Selon Julie Ochano, l’audio incriminant la ministre dans une affaire de rétro-commission pourrait être une manipulation, facilitée par les nouvelles technologies permettant d’imiter des voix. « Rien ne prouve que la voix dans cet enregistrement est celle de la ministre », a-t-elle souligné.
Elle s’est également insurgée contre l’usage des remaniements gouvernementaux comme prétexte pour mener des campagnes de dénigrement ciblant les femmes politiques. Julie Ochano appelle le gouverneur Crispin Mukendi à faire preuve de transparence et à protéger les droits des femmes dans cette affaire.
Pour rappel, un enregistrement audio devenu viral dans les forums WhatsApp du Kasaï fait entendre une voix féminine discutant avec des interlocuteurs masculins sur une présumée rétro-commission. Cet enregistrement accuse la ministre Odette Nkama d’avoir exigé des sommes d’argent auprès de médecins des zones de santé de la province.
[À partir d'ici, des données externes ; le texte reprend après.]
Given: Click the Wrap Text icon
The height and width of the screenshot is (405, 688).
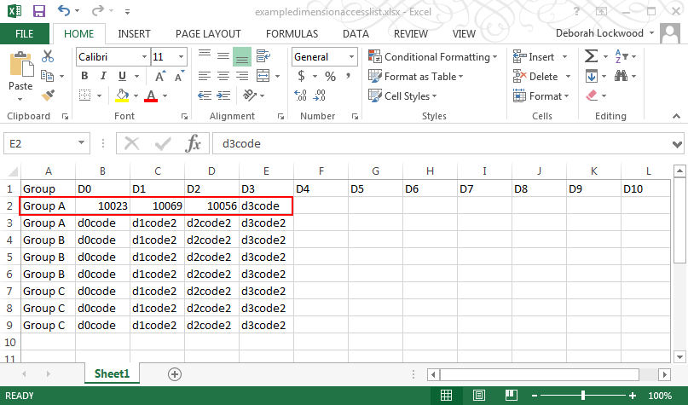Looking at the screenshot, I should (x=262, y=56).
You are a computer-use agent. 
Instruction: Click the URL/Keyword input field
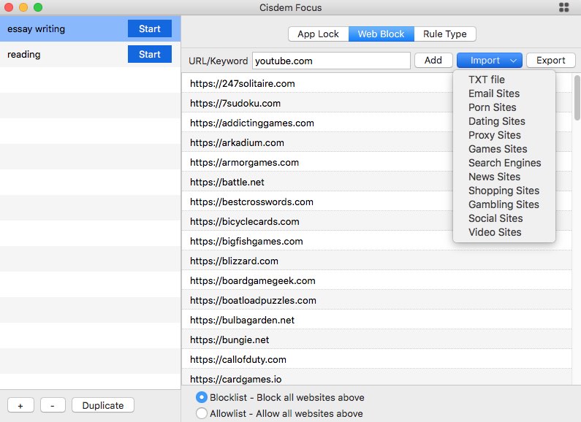click(330, 61)
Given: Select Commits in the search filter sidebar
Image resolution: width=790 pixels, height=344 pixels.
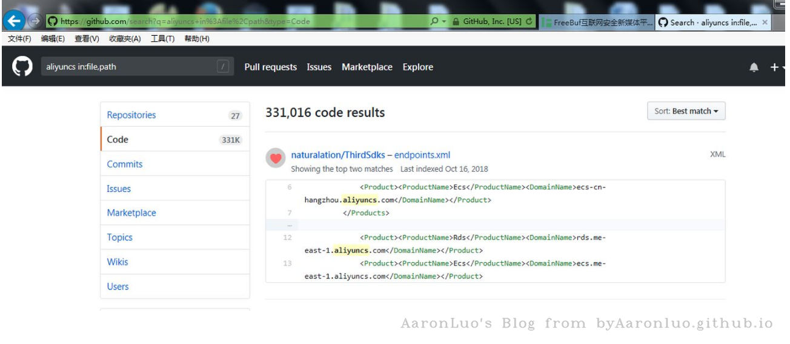Looking at the screenshot, I should [125, 164].
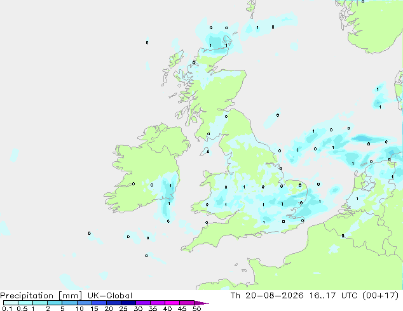Click the 15–20 mm legend color swatch
The height and width of the screenshot is (311, 403).
point(99,303)
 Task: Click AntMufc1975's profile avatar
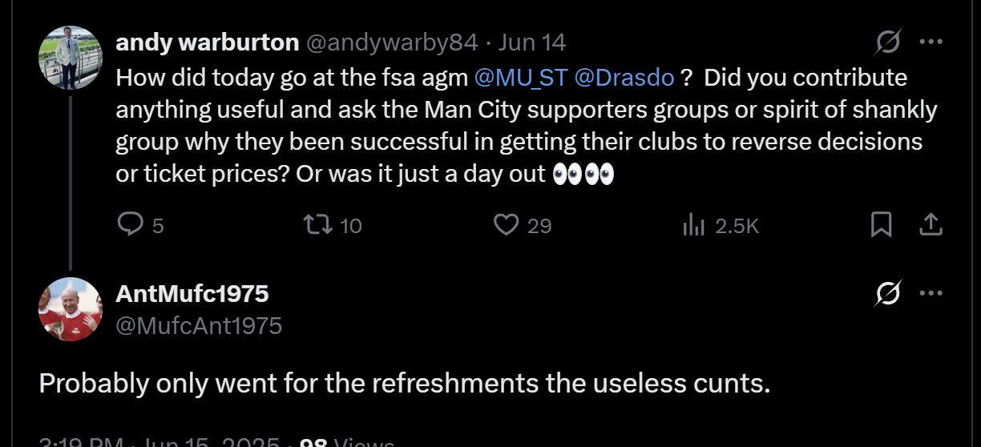pos(71,309)
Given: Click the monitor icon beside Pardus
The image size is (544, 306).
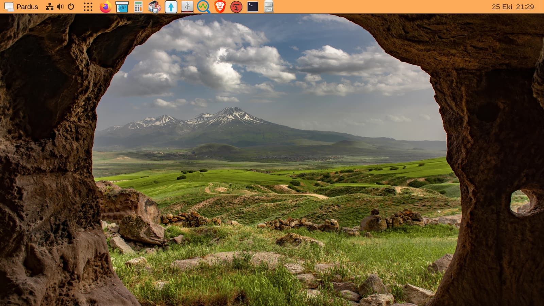Looking at the screenshot, I should 9,7.
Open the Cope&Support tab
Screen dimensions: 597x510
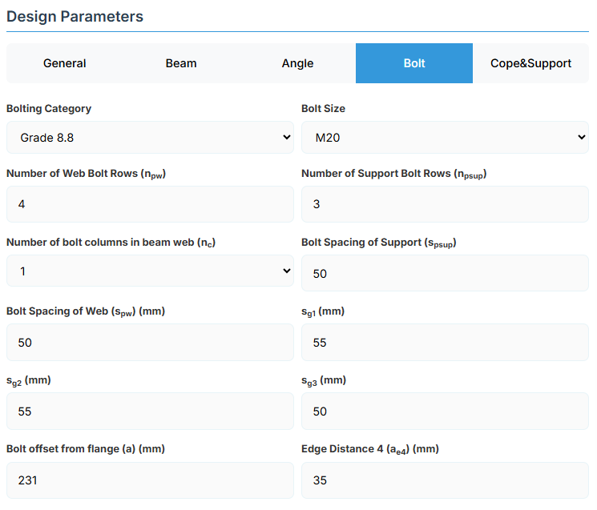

Invitée au gouvernorat le lundi 13 janvier pour fournir sa version des faits. Les conclusions du gouverneur Mukendi sur ce dossier sont attendus avec des oreilles ouvertes. Pendant ce temps, d’autres organisations sociales demandent sa révocation immédiate pour pratiques contraires aux valeurs éthiques.
Cette affaire suscite un débat houleux sur la lutte contre les anti-valeurs et la préservation de la parité dans les institutions publiques.